__CHALLENGE__.
Continue the blog post about building a healthier relationship with the internet, picking up right after its last sentence.

Thoughts On Building a Healthier Relationship with the Internet


I recently started thinking about my (several) passions and the role they played in my life. When I was a child, my main hobbies were drawing and painting, and doing random craft projects inspired by Art Attack, in addition to playing with friends or alone. Growing up, I abandoned all the former (offline) hobbies and blogging became my new passion project, especially during highschool, when I discovered the web. But we all know that the internet is like a black hole, once you're in, times flies and you can spend 3 hours at the computer without even noticing it.

Lately, I started missing my old hobbies, so I decided to be more intentional with my time online, because this instant gratification thing that social media give us is very bad for my ability to focus on one thing at a time for more than a couple of minutes, plus it's unhealthy. I also realized something that made me freak out: I couldn't even watch a TV show without checking my phone, it's a bad twitch. It's scary.

Here are some steps I took forward to have an healtier relationship with my tech during the last few months:
  • I check out Feedly only from my tablet. After abandoning Bloglovin', I moved my list of blogs to follow over Feedly, which is more robust, has more features (even a Chrome extension) and it isn't social. These perks, though, made me accumulate a ginormous library of sites and it was so easy to reach out the browser bookmark when I got bored at my laptop, because I knew there was always something new to read there. So, I purged my list and deleted the bookmark, using it only from the tablet app now, this means I can use it only when I actually have time to spend intentionally reading.
  • I save articles to read later on Instapaper. I love this tool, because it's free and has a cleaner interface than Pocket, also it allows me to highlight quotes and save articles for future reference. It's also a good way to properly read the articles and posts from my favorite blogs when I have time to dedicate them and leave meaningful comments.
  • I use the Medium app only from my tablet. I used to check Medium on my phone all the time, that site is the hub of productivity articles and I could spend hours browsing through the contents (very unproductive, I know!), but having it only on my tablet prevents me to procrastinate.

__DATASET CONTENT__.
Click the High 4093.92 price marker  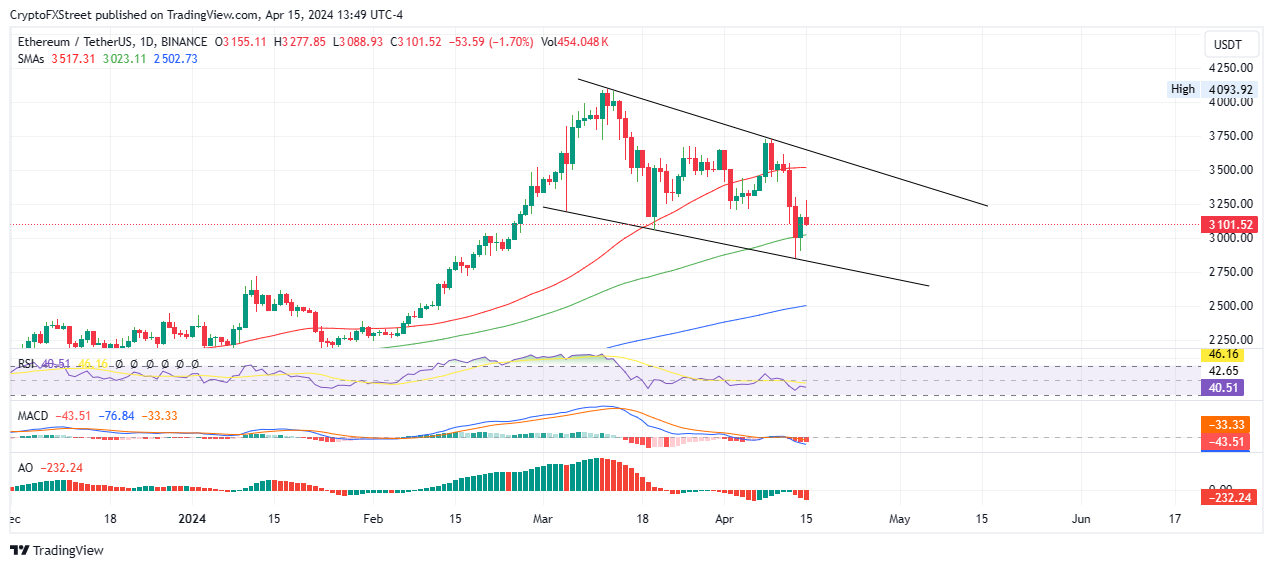pos(1212,89)
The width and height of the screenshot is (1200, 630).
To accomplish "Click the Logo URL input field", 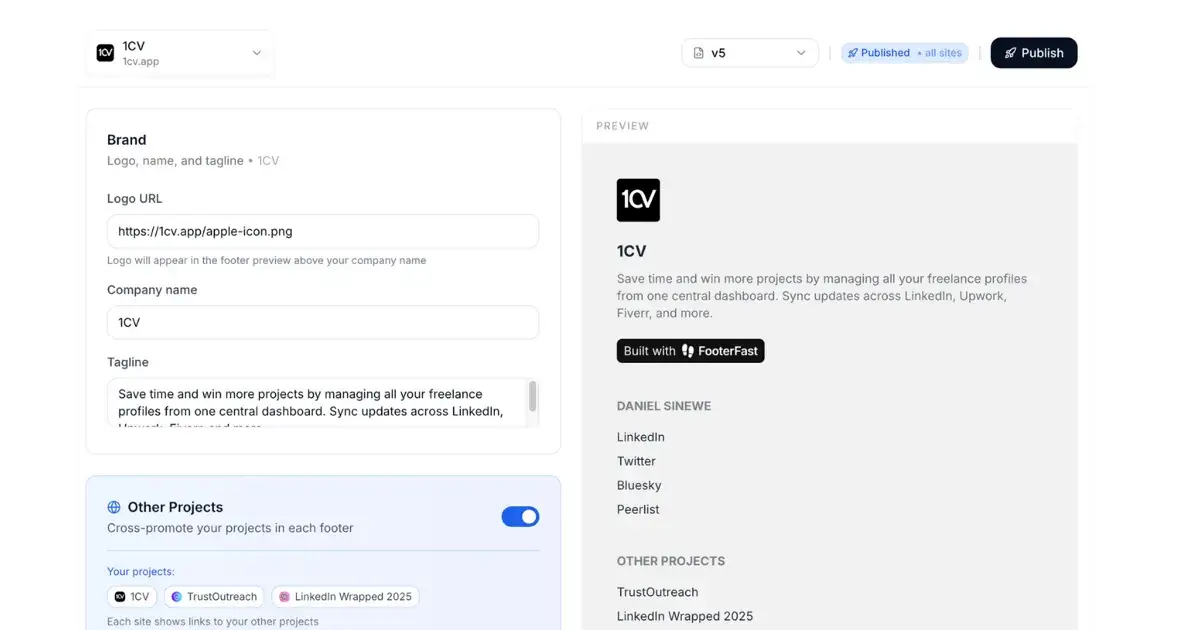I will [322, 231].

__TASK ANSWER__.
  • My tablet is my reading tool. I still use and love my Kindle ereader for books, but my 10 inches tablet is a nice companion and my mind associates it with "serious" stuff, because of all these reading apps installed and the lack of social media and games that might distract me. Also, I use it for taking notes at university, store articles, slides from my professors and so on.
  • The only social media app on my smartphone is Instagram. Well, I have Snapchat too, but I only use it to send silly selfies to my parents and close friends these days; since the launch of Instagram Stories, basically all the people I was following stopped posting on Snapchat.
  • I use Facebook like an hybrid version of Reddit. I deleted my actual profile 3 years ago and I created a new (secret) one that I use to manage a couple of pages and to interact inside groups, I don't have any RL friends or family members there. Most people says they couldn't leave Facebook, because they use it to stay in touch with people, well, I never used it that way, because I have WhatsApp for that purpose!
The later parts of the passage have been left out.